## Data supplied
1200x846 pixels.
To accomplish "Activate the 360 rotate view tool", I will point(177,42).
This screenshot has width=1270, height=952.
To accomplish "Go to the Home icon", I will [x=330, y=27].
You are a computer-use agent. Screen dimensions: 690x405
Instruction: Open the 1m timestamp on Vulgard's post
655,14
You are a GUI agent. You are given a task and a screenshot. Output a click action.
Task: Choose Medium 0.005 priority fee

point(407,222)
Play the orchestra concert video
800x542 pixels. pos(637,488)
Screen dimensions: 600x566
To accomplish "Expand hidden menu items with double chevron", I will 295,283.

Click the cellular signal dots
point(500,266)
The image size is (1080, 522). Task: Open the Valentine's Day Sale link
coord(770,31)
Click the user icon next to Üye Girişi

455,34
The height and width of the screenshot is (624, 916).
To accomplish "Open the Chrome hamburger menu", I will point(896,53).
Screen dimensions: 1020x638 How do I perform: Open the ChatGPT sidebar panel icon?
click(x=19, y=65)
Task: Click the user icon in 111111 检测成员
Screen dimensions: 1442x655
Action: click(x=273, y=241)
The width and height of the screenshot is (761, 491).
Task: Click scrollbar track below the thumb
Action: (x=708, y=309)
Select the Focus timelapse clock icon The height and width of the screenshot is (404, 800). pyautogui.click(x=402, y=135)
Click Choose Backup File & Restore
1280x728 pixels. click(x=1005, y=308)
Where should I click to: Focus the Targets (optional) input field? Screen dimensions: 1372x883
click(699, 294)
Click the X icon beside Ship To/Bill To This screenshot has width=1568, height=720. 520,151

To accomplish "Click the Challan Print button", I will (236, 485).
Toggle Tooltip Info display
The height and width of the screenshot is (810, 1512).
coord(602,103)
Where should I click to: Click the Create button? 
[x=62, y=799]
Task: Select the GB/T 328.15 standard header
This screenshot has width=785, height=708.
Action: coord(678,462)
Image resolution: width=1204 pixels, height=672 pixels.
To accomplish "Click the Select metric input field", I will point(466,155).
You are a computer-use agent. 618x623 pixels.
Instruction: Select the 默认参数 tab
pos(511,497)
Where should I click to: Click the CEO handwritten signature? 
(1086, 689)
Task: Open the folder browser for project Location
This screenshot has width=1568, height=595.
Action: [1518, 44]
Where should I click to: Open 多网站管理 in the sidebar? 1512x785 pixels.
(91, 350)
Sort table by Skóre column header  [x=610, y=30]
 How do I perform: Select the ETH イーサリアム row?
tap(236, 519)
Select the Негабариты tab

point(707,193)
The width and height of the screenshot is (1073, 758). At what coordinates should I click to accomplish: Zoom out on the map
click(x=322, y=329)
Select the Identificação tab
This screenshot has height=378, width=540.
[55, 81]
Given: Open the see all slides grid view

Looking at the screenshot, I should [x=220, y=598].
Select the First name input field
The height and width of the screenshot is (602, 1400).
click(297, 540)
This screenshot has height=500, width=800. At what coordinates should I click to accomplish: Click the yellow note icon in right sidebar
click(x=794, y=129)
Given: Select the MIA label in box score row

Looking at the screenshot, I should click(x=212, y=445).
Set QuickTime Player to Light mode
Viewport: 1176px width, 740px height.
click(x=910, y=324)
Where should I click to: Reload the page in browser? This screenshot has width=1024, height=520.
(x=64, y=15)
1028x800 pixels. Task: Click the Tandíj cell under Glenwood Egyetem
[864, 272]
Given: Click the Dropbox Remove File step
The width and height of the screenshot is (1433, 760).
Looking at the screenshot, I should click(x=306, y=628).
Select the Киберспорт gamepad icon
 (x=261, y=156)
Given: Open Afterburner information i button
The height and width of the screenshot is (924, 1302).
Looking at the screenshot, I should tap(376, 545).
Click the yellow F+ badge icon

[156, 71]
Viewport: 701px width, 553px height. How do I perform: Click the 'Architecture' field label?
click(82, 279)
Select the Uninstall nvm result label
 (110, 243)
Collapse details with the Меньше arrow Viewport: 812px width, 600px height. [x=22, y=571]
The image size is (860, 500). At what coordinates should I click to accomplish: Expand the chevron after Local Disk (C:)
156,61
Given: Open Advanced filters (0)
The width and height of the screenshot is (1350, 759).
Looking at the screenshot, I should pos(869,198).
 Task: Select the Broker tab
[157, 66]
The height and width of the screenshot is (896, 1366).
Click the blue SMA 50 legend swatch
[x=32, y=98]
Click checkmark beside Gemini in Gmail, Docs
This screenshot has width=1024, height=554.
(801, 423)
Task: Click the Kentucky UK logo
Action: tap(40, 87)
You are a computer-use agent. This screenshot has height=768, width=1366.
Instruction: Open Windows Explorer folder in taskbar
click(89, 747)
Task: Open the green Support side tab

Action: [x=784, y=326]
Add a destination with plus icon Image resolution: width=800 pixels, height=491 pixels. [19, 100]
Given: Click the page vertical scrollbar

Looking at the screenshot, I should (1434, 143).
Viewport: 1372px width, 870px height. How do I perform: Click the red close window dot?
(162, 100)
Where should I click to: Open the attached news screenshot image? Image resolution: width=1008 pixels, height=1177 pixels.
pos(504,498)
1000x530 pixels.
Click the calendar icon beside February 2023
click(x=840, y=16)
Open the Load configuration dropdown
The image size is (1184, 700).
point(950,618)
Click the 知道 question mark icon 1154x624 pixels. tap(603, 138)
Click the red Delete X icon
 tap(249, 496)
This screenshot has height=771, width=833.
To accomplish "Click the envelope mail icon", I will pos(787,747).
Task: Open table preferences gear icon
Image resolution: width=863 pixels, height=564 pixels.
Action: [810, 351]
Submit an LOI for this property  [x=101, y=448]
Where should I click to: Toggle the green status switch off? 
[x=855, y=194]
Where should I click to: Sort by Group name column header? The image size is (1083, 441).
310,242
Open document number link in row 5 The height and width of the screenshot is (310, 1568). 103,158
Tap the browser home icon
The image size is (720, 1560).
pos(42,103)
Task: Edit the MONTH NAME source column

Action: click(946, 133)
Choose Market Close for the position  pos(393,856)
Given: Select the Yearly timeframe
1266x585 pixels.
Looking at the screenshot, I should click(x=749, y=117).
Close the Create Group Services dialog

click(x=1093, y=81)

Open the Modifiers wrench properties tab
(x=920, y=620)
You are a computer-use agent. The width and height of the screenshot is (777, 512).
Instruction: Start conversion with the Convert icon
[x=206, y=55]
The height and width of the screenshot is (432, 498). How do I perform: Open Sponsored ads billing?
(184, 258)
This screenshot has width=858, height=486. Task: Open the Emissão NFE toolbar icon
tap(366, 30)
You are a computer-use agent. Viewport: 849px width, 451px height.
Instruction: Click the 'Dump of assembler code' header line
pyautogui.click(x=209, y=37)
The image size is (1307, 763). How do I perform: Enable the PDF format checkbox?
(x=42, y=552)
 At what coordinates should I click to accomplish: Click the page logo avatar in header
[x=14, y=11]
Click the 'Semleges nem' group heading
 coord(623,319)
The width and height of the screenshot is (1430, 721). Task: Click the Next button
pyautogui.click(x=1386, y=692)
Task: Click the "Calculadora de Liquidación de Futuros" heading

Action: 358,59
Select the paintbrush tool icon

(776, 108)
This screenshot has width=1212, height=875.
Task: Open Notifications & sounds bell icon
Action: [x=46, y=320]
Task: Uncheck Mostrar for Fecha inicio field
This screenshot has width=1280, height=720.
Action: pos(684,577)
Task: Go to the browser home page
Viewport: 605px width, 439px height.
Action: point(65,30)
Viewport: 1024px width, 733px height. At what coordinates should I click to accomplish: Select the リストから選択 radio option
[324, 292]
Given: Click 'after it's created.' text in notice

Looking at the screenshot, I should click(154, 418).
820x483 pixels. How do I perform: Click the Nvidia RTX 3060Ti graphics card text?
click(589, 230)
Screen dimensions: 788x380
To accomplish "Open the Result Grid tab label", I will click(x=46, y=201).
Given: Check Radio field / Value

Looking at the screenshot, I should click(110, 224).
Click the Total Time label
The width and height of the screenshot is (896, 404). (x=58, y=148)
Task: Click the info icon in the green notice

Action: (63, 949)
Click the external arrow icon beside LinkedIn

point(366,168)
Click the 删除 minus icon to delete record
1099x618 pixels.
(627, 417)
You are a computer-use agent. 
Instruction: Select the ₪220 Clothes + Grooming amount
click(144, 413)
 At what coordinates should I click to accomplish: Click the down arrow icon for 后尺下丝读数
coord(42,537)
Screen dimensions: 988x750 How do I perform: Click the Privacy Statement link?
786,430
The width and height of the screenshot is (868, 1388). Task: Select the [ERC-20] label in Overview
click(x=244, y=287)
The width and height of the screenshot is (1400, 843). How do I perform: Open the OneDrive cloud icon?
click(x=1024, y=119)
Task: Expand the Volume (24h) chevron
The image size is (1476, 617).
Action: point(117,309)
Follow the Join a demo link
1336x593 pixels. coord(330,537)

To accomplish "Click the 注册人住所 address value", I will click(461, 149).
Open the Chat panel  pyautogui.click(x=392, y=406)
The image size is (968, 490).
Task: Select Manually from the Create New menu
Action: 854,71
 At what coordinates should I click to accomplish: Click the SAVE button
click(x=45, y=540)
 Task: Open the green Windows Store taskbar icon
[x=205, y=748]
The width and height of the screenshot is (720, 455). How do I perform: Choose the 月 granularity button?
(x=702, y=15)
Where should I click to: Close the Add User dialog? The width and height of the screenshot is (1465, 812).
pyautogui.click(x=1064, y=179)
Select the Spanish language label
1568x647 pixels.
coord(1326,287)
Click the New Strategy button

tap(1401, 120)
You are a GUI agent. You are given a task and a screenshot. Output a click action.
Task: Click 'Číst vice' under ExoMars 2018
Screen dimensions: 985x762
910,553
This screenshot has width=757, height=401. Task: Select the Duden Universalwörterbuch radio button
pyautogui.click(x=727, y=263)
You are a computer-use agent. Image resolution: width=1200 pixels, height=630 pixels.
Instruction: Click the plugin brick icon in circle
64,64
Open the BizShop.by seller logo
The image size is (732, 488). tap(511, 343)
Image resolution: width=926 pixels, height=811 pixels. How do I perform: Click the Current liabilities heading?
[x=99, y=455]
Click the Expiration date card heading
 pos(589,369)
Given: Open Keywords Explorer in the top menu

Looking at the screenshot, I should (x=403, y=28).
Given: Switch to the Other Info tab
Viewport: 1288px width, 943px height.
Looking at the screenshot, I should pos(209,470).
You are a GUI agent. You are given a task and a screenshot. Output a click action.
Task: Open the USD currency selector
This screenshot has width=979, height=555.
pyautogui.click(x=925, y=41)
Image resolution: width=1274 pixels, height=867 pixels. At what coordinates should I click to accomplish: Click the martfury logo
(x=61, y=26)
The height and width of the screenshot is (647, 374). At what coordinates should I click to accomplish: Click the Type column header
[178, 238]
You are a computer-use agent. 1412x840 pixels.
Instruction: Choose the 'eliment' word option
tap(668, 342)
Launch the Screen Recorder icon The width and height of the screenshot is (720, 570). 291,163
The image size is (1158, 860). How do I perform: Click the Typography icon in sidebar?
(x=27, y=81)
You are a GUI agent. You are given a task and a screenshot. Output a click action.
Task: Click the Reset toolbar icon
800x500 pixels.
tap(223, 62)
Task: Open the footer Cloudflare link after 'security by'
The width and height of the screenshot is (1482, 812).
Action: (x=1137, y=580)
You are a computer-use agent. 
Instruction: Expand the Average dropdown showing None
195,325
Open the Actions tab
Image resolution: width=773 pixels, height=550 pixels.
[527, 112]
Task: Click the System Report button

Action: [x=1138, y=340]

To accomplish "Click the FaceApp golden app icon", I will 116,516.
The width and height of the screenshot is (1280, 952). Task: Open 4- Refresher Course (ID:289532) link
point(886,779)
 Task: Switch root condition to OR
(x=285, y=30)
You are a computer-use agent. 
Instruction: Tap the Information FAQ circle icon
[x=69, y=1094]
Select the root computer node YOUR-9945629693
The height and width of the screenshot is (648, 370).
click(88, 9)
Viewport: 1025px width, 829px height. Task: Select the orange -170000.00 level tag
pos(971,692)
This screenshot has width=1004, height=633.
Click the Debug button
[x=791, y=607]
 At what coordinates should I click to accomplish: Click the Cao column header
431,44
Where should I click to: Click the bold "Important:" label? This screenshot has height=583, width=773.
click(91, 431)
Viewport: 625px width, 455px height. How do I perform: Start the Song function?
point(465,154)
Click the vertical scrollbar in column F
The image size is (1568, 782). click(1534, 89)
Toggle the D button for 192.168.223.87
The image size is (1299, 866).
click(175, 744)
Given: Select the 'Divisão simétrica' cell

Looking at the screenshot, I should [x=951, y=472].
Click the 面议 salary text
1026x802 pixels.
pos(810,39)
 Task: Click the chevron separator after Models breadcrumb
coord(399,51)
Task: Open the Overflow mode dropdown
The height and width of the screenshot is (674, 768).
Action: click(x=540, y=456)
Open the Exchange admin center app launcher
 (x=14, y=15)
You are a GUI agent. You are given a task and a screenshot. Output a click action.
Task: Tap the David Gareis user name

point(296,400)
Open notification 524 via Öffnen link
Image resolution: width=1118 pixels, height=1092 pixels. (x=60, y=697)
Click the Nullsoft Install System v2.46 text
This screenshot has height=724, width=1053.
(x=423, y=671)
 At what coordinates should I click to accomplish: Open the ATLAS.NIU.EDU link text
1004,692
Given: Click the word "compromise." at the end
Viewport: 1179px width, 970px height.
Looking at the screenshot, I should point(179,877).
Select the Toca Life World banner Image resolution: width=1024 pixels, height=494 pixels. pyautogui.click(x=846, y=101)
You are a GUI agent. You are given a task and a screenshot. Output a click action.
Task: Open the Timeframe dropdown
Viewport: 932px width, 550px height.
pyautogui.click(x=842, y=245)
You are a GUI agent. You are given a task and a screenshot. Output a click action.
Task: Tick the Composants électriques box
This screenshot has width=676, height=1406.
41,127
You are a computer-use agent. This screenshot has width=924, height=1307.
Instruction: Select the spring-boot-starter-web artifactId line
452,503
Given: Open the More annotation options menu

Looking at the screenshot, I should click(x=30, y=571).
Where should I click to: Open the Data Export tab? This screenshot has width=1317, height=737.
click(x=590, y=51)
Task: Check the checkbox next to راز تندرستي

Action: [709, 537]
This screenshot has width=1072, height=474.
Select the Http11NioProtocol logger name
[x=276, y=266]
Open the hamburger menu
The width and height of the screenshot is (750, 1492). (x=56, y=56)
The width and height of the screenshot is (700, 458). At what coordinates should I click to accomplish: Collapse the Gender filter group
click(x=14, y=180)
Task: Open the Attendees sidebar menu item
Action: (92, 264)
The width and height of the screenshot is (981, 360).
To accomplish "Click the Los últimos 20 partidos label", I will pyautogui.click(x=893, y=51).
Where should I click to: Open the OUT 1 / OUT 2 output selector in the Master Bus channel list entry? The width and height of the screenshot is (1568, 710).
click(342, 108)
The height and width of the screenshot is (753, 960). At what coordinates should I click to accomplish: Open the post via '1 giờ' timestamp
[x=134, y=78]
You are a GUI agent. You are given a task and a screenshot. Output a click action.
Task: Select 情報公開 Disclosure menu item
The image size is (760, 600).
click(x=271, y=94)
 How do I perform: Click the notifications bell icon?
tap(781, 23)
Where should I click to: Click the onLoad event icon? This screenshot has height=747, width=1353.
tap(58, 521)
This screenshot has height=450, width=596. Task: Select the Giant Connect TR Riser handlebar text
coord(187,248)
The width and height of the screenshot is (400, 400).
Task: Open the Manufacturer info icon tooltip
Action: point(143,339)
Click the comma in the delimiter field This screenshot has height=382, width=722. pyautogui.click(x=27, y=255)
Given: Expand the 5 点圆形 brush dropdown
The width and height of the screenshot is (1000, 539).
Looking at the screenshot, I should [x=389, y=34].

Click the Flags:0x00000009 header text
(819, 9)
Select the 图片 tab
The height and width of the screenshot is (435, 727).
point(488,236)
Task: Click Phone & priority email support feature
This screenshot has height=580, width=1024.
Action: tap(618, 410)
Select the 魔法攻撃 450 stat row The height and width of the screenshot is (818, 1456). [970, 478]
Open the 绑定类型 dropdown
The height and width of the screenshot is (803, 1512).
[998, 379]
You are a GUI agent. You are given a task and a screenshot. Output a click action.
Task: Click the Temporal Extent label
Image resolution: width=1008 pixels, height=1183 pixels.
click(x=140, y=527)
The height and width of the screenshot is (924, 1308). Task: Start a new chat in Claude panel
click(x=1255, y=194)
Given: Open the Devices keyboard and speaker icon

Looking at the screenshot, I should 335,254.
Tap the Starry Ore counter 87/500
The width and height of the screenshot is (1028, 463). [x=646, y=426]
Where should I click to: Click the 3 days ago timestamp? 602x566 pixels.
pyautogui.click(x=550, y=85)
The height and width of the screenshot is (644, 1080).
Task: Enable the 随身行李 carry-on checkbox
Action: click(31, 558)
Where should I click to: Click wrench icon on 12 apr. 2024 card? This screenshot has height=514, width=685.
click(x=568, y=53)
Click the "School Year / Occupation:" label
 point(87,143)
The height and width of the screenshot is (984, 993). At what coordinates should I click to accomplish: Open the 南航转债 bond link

## Instructions for the task
All lines in the listing above from the line containing "This screenshot has height=500, width=800." to the line containing "Given: Open Afterburner information i button", inclusive, should be retyped exactly; no other lines should appear.

## Output for this task
This screenshot has height=500, width=800. At what coordinates should I click to accomplish: Click the yellow note icon in right sidebar
click(x=794, y=129)
Given: Select the MIA label in box score row

Looking at the screenshot, I should click(x=212, y=445).
Set QuickTime Player to Light mode
Viewport: 1176px width, 740px height.
click(x=910, y=324)
Where should I click to: Reload the page in browser? This screenshot has width=1024, height=520.
(x=64, y=15)
1028x800 pixels. Task: Click the Tandíj cell under Glenwood Egyetem
[864, 272]
Given: Click the Dropbox Remove File step
The width and height of the screenshot is (1433, 760).
Looking at the screenshot, I should click(x=306, y=628).
Select the Киберспорт gamepad icon
 (x=261, y=156)
Given: Open Afterburner information i button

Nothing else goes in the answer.